- WHAT YOU HAVE TO DO -
Select each line of the material below that contains the string "icon", treating uppercase and lowercase as different.

────────────────────────────────────────

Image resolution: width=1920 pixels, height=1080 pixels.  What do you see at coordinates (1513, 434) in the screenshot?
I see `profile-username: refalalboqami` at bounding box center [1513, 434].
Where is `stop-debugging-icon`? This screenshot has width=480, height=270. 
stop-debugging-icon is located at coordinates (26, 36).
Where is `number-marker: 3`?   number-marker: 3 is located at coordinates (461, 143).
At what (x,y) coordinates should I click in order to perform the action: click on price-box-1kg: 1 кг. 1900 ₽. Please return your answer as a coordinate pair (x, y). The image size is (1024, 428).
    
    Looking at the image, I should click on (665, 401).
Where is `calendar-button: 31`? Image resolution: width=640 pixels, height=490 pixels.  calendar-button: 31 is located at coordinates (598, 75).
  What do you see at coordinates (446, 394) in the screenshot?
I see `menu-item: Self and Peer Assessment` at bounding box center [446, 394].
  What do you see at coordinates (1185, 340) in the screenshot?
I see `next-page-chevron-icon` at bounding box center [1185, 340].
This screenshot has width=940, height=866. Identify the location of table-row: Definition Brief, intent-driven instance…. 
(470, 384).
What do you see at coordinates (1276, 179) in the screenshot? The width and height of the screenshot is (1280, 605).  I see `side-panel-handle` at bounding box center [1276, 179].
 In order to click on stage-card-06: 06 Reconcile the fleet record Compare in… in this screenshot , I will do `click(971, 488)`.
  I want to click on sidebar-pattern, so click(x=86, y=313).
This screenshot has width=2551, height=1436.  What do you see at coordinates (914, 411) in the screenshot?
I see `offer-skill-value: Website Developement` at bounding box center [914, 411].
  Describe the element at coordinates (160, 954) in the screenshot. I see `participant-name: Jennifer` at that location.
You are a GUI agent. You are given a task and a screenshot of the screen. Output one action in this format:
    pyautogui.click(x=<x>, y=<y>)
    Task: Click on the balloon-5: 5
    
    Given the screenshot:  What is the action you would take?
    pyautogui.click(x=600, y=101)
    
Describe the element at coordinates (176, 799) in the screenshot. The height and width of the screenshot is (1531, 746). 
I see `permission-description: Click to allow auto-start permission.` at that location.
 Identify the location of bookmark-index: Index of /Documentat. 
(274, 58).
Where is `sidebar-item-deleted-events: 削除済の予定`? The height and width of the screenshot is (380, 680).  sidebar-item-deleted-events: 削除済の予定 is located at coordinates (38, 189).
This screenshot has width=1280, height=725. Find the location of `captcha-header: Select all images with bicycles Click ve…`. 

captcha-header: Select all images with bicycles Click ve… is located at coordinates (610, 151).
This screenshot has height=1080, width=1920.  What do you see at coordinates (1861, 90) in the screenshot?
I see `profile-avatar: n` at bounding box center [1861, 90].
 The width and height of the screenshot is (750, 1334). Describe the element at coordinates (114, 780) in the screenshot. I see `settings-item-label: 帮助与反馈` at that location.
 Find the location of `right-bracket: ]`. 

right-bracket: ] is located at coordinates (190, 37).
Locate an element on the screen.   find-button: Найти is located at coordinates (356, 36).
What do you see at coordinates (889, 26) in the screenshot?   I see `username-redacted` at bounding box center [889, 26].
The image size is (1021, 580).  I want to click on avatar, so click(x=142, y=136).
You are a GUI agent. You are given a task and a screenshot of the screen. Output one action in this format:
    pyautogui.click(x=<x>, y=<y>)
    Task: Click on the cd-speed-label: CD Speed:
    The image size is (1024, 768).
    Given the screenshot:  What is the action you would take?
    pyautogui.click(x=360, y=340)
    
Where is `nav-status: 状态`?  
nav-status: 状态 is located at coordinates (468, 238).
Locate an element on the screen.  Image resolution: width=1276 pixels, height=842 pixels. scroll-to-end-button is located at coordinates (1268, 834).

────────────────────────────────────────

- ANSWER SECTION -
Where is `stop-debugging-icon`? This screenshot has width=480, height=270. 
stop-debugging-icon is located at coordinates (26, 36).
I see `next-page-chevron-icon` at bounding box center [1185, 340].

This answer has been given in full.